Request 1: Please write out the records again, beginning at the line that has "Donate or sponsor (574, 19)" and ending with the last of the records, with "Locate each element" replaced by "Find each element" and nothing else altered.
[start of Text]
The startling real-life crimes that inspired Sacramento’s ‘haunted river’ lore

The Delta King at sundown. Photograph by Scott Thomas Anderson

There’s a menacing mythos along the edges of Sacramento’s waterfront, an array of spoken stories reaching from the Delta King’s pilot house to those iron bridge-plates where the river bends against a spectral red before nightfall. These “twice-told tales” include disembodied whispers scurrying through the Brannon House; lights flickering behind the steal fire doors of the original Supreme Court; chairs and glass being shattered by a prospector’s wraith in the River City Saloon. With few exceptions, the area’s fright-fables tend to hover around the Sacramento River, emanating off its oldest docks in both directions, surviving from the hidden alleys of Colusa to the rickety former opium dens of Locke. They’re remarkable claims – and chilling ones. In the Colusa, the sighting are said to include a woman’s apparition who fades before the eyes. In Locke, it’s reports of a sinister hiss warning he’s the devil.

But what gave birth to all these legends?
[end of Text]
Request 2: In the article on Sacramento's haunted river lore, what reports follow the statement that the claims are "chilling ones" and back it up?
[start of Exercise material]
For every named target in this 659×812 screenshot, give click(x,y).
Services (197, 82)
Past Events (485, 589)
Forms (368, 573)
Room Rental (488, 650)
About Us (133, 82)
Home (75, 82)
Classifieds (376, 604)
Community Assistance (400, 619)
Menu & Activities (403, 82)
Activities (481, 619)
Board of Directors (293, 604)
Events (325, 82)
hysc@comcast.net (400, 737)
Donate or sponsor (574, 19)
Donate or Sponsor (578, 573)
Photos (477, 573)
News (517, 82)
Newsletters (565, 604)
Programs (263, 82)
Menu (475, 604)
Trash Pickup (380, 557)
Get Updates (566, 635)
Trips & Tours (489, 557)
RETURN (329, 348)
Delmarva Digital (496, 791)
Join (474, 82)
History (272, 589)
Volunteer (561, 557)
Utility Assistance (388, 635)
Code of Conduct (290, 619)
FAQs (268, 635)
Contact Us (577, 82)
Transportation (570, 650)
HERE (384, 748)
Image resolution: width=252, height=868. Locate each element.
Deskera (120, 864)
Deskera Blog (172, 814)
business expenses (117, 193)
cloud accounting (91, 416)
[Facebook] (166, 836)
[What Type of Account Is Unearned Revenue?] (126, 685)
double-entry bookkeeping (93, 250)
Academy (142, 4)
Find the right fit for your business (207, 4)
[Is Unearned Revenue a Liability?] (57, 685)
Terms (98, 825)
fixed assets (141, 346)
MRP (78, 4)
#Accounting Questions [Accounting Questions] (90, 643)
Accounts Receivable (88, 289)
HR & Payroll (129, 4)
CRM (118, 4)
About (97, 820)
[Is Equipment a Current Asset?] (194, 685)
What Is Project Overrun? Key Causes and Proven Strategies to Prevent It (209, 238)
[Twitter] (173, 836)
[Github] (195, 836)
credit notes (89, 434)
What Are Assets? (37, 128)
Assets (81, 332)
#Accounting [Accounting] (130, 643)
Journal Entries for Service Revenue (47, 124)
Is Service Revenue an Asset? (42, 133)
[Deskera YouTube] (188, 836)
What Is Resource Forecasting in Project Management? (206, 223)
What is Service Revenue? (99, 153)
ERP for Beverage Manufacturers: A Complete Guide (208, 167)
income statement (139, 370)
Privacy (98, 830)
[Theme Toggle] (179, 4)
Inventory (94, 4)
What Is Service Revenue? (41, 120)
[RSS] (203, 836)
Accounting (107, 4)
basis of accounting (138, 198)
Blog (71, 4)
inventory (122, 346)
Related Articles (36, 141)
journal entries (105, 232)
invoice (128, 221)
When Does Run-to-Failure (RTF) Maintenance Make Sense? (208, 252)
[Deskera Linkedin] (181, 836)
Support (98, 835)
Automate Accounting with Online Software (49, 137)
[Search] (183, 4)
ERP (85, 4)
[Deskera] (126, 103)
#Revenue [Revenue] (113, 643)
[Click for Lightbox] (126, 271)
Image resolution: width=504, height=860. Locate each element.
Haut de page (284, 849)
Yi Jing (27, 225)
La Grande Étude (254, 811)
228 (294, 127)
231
[end of Exercise material]
Complete output 1:
Donate or sponsor (574, 19)
Donate or Sponsor (578, 573)
Photos (477, 573)
News (517, 82)
Newsletters (565, 604)
Programs (263, 82)
Menu (475, 604)
Trash Pickup (380, 557)
Get Updates (566, 635)
Trips & Tours (489, 557)
RETURN (329, 348)
Delmarva Digital (496, 791)
Join (474, 82)
History (272, 589)
Volunteer (561, 557)
Utility Assistance (388, 635)
Code of Conduct (290, 619)
FAQs (268, 635)
Contact Us (577, 82)
Transportation (570, 650)
HERE (384, 748)
Image resolution: width=252, height=868. Find each element.
Deskera (120, 864)
Deskera Blog (172, 814)
business expenses (117, 193)
cloud accounting (91, 416)
[Facebook] (166, 836)
[What Type of Account Is Unearned Revenue?] (126, 685)
double-entry bookkeeping (93, 250)
Academy (142, 4)
Find the right fit for your business (207, 4)
[Is Unearned Revenue a Liability?] (57, 685)
Terms (98, 825)
fixed assets (141, 346)
MRP (78, 4)
#Accounting Questions [Accounting Questions] (90, 643)
Accounts Receivable (88, 289)
HR & Payroll (129, 4)
CRM (118, 4)
About (97, 820)
[Is Equipment a Current Asset?] (194, 685)
What Is Project Overrun? Key Causes and Proven Strategies to Prevent It (209, 238)
[Twitter] (173, 836)
[Github] (195, 836)
credit notes (89, 434)
What Are Assets? (37, 128)
Assets (81, 332)
#Accounting [Accounting] (130, 643)
Journal Entries for Service Revenue (47, 124)
Is Service Revenue an Asset? (42, 133)
[Deskera YouTube] (188, 836)
What Is Resource Forecasting in Project Management? (206, 223)
What is Service Revenue? (99, 153)
ERP for Beverage Manufacturers: A Complete Guide (208, 167)
income statement (139, 370)
Privacy (98, 830)
[Theme Toggle] (179, 4)
Inventory (94, 4)
What Is Service Revenue? (41, 120)
[RSS] (203, 836)
Accounting (107, 4)
basis of accounting (138, 198)
Blog (71, 4)
inventory (122, 346)
Related Articles (36, 141)
journal entries (105, 232)
invoice (128, 221)
When Does Run-to-Failure (RTF) Maintenance Make Sense? (208, 252)
[Deskera Linkedin] (181, 836)
Support (98, 835)
Automate Accounting with Online Software (49, 137)
[Search] (183, 4)
ERP (85, 4)
[Deskera] (126, 103)
#Revenue [Revenue] (113, 643)
[Click for Lightbox] (126, 271)
Image resolution: width=504, height=860. Find each element.
Haut de page (284, 849)
Yi Jing (27, 225)
La Grande Étude (254, 811)
228 (294, 127)
231

Complete output 2: In Colusa, sightings are said to include a woman's apparition that fades before the eyes. In Locke, there are reports of a sinister hiss warning "he's the devil."